By resorting to the Patent Trademark and Appeals Board (PTAB), instead of the federal courts, several tech companies have gained a favorable ruling in a case involving the use of a product activation software.

Among the companies involved in the successful case are Sega of America, Ubisoft, Cambium Learning, and other online distributors.

Local lawyers from Overland Park and Irvine, California have challenged the case by focusing on the way Patent '216 was lodged in the U.S. Uniloc originally filed the patent for the product in Australia in September 1992 and used existing intellectual property ad copyright laws to claim priority for its U.S. filing date, based on the Australian filing date. The procedure used is called the "inter partes review."

The PTAB ruled in favor of the tech companies opposing Uniloc, but this does not mean that the battle is over. Uniloc may still challenge PTAB's ruling, which goes against the decisions by federal courts.

"The PTAB decision is inconsistent with two prior rulings by the Federal Circuit, and with the opinions of seven patent examiners who previously upheld the validity of the '216 patent in multiple re-examinations," said Sean Burdick, president of Uniloc USA. "[T]he PTAB gave undue credibility to a lone expert opinion that was authored by petitioners' counsel."

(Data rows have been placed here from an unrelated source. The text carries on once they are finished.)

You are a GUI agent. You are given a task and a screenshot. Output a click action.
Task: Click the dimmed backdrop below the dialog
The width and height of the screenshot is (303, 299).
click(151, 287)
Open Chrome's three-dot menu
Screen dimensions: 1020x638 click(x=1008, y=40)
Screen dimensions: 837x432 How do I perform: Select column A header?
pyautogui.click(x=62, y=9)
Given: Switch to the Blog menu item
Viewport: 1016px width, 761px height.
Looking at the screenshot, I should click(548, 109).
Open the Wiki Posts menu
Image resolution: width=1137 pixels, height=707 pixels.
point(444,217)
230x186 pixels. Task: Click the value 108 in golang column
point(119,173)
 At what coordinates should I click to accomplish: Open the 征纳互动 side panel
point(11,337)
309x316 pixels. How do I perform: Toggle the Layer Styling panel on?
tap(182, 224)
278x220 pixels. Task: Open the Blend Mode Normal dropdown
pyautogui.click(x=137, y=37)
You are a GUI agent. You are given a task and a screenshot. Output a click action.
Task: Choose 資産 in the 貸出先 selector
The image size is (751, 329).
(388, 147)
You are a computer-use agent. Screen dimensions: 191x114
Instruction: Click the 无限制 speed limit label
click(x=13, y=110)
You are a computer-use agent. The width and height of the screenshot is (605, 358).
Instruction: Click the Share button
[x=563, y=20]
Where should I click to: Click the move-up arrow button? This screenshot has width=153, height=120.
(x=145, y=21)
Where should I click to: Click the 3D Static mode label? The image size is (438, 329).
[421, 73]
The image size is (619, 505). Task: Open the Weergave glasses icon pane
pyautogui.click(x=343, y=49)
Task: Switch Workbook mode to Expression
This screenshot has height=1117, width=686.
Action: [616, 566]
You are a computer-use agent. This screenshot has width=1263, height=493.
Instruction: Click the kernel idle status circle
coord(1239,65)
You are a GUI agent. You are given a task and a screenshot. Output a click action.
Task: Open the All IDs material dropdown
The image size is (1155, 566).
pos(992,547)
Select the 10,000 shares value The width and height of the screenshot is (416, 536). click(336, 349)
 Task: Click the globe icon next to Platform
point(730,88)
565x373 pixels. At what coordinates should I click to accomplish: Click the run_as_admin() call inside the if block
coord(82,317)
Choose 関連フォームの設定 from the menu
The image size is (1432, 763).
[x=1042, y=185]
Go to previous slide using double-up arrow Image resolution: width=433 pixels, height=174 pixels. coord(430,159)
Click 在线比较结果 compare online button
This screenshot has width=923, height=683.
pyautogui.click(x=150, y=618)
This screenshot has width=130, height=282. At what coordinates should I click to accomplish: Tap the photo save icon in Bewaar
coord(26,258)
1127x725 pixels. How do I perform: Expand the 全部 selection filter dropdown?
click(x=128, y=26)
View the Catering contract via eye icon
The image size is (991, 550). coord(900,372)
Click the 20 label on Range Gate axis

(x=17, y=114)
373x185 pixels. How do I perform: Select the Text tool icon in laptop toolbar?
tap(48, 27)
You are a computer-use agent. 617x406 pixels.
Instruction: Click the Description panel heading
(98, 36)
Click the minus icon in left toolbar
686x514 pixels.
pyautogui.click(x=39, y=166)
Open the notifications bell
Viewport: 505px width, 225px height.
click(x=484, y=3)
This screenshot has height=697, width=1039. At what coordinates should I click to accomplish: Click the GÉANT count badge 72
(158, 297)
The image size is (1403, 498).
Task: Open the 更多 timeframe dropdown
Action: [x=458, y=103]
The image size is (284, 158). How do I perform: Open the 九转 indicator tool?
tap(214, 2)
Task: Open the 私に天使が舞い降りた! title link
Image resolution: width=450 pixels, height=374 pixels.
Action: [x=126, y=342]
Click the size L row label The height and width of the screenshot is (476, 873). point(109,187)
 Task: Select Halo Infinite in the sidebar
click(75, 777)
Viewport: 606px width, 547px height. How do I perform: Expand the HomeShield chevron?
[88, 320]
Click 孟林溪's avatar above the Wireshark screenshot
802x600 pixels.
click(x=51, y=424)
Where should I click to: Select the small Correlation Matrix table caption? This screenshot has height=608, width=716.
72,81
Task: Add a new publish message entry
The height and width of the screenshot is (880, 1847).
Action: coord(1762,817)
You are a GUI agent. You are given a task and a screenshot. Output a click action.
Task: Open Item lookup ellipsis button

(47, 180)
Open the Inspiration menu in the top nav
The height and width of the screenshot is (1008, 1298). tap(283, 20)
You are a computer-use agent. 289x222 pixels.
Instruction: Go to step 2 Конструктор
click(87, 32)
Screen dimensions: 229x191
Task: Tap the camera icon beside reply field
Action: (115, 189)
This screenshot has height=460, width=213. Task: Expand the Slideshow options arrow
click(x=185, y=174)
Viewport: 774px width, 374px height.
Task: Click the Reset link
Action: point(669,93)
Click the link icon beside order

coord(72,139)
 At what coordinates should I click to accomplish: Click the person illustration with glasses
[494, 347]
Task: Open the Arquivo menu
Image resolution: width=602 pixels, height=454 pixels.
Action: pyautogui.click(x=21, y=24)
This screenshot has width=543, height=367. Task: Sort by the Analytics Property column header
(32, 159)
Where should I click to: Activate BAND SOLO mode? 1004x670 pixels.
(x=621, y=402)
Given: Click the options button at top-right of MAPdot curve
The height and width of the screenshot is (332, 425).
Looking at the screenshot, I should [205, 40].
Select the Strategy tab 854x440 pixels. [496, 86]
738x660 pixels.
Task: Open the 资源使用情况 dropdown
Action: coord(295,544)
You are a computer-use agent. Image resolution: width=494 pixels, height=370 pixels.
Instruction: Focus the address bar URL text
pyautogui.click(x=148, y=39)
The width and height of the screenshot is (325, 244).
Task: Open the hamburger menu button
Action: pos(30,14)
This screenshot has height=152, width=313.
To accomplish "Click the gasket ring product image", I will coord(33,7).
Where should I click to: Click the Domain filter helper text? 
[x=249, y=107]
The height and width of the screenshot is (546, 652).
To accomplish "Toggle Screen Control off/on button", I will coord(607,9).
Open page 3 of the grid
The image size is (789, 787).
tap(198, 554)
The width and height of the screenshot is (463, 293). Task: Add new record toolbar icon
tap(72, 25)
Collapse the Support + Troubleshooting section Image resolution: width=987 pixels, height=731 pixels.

U.S. Patent No. 5,490,216 held by Uniloc has been used for quite some time to sue major software and tech companies such as Microsoft, Mojang, and Electronic Arts into paying millions of dollars in damages.

In the case of Microsoft, the case led to damages amounting to $388 million dollars, a verdict that was appealed by the company, but was later upheld on appeal and eventually settled for an undisclosed sum.

Patent '216 involves the use of trial based software registration system, which requires potential buyers to enter codes that will allow them to test the software in trial mode before purchase. The system lets the manufacturer to offer software product and applications, while protecting its intellectual property rights at the same time.